17.2 BFGS and L-BFGS Configuration
Convergence Monitoring
Convergence monitoring in (L-)BFGS is controlled by a number of tolerance values, any one of which being satisfied causes the algorithm to terminate with a solution. Any of the convergence tests can be disabled by setting its corresponding tolerance parameter to zero.

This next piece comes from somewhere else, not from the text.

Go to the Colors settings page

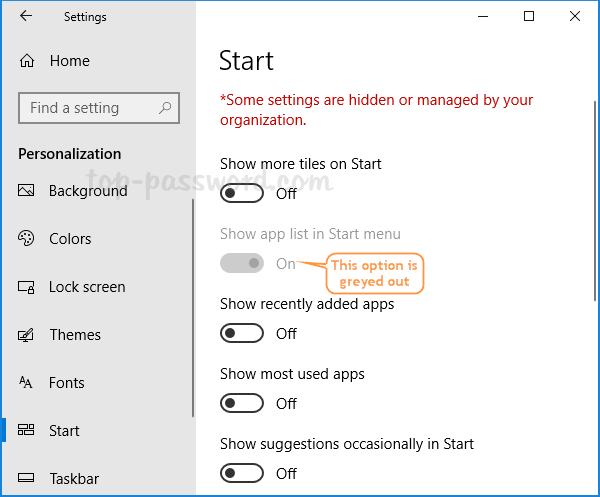tap(70, 239)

The tests for convergence are as follows.
Parameter Convergence
The parameters \(\theta_i\) in iteration \(i\) are considered to have converged with respect to tolerance tol_param
if
\[ || \theta_{i} - \theta_{i-1} || < \mathtt{tol\_param}. \]
Density Convergence
The (unnormalized) log density \(\log p(\theta_{i}|y)\) for the parameters \(\theta_i\) in iteration \(i\) given data \(y\) is considered to have converged with respect to tolerance tol_obj
if
\[ \left| \log p(\theta_{i}|y) - \log p(\theta_{i-1}|y) \right| < \mathtt{tol\_obj}. \]

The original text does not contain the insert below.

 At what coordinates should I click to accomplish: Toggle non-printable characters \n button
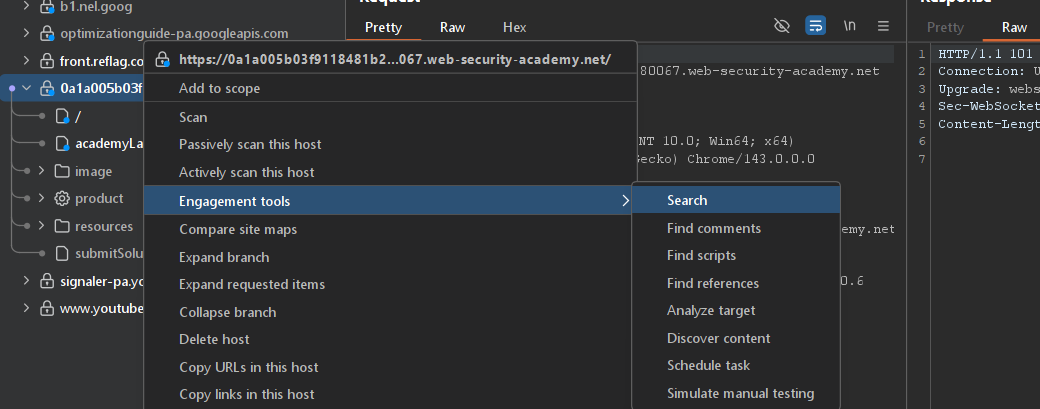point(850,26)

The log density is considered to have converged to within relative tolerance tol_rel_obj
if
\[ \frac{\left| \log p(\theta_{i}|y) - \log p(\theta_{i-1}|y) \right|}{\ \max\left(\left| \log p(\theta_{i}|y)\right|,\left| \log p(\theta_{i-1}|y)\right|,1.0\right)} < \mathtt{tol\_rel\_obj} * \epsilon. \]
Gradient Convergence
The gradient is considered to have converged to 0 relative to a specified tolerance tol_grad
if
\[ || g_{i} || < \mathtt{tol\_grad}, \] where \(\nabla_{\theta}\) is the gradient operator with respect to \(\theta\) and \(g_{i} = \nabla_{\theta} \log p(\theta | y)\) is the gradient at iteration \(i\) evaluated at \(\theta^{(i)}\), the value on the \(i\)-th posterior iteration.
The gradient is considered to have converged to 0 relative to a specified relative tolerance tol_rel_grad
if
\[ \frac{g_{i}^T \hat{H}_{i}^{-1} g_{i} }{ \max\left(\left|\log p(\theta_{i}|y)\right|,1.0\right) } \ < \ \mathtt{tol\_rel\_grad} * \epsilon, \]

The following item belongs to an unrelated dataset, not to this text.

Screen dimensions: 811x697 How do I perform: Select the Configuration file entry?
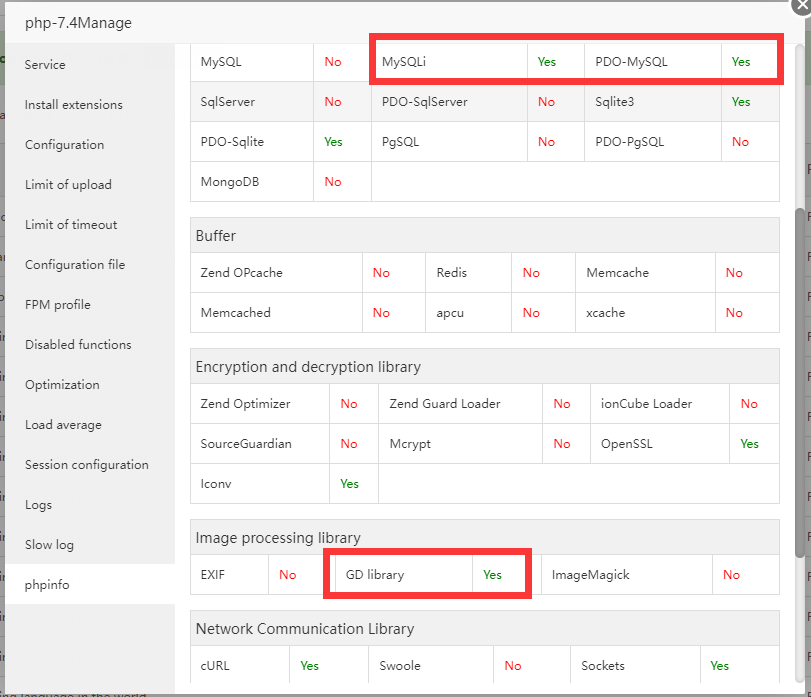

where \(\hat{H}_{i}\) is the estimate of the Hessian at iteration \(i\), \(|u|\) is the absolute value (L1 norm) of \(u\), \(||u||\) is the vector length (L2 norm) of \(u\), and \(\epsilon \approx 2e-16\) is machine precision.
Initial Step Size
The initial step size parameter \(\alpha\) for BFGS-style optimizers may be specified. If the first iteration takes a long time (and requires a lot of function evaluations) initialize \(\alpha\) to be the roughly equal to the \(\alpha\) used in that first iteration. The default value is intentionally small, 0.001, which is reasonable for many problems but might be too large or too small depending on the objective function and initialization. Being too big or too small just means that the first iteration will take longer (i.e., require more gradient evaluations) before the line search finds a good step length. It’s not a critical parameter, but for optimizing the same model multiple times (as you tweak things or with different data), being able to tune \(\alpha\) can save some real time.
L-BFGS History Size
L-BFGS has a command-line argument which controls the size of the history it uses to approximate the Hessian. The value should be less than the dimensionality of the parameter space and, in general, relatively small values (5–10) are sufficient; the default value is 5.
If L-BFGS performs poorly but BFGS performs well, consider increasing the history size. Increasing history size will increase the memory usage, although this is unlikely to be an issue for typical Stan models.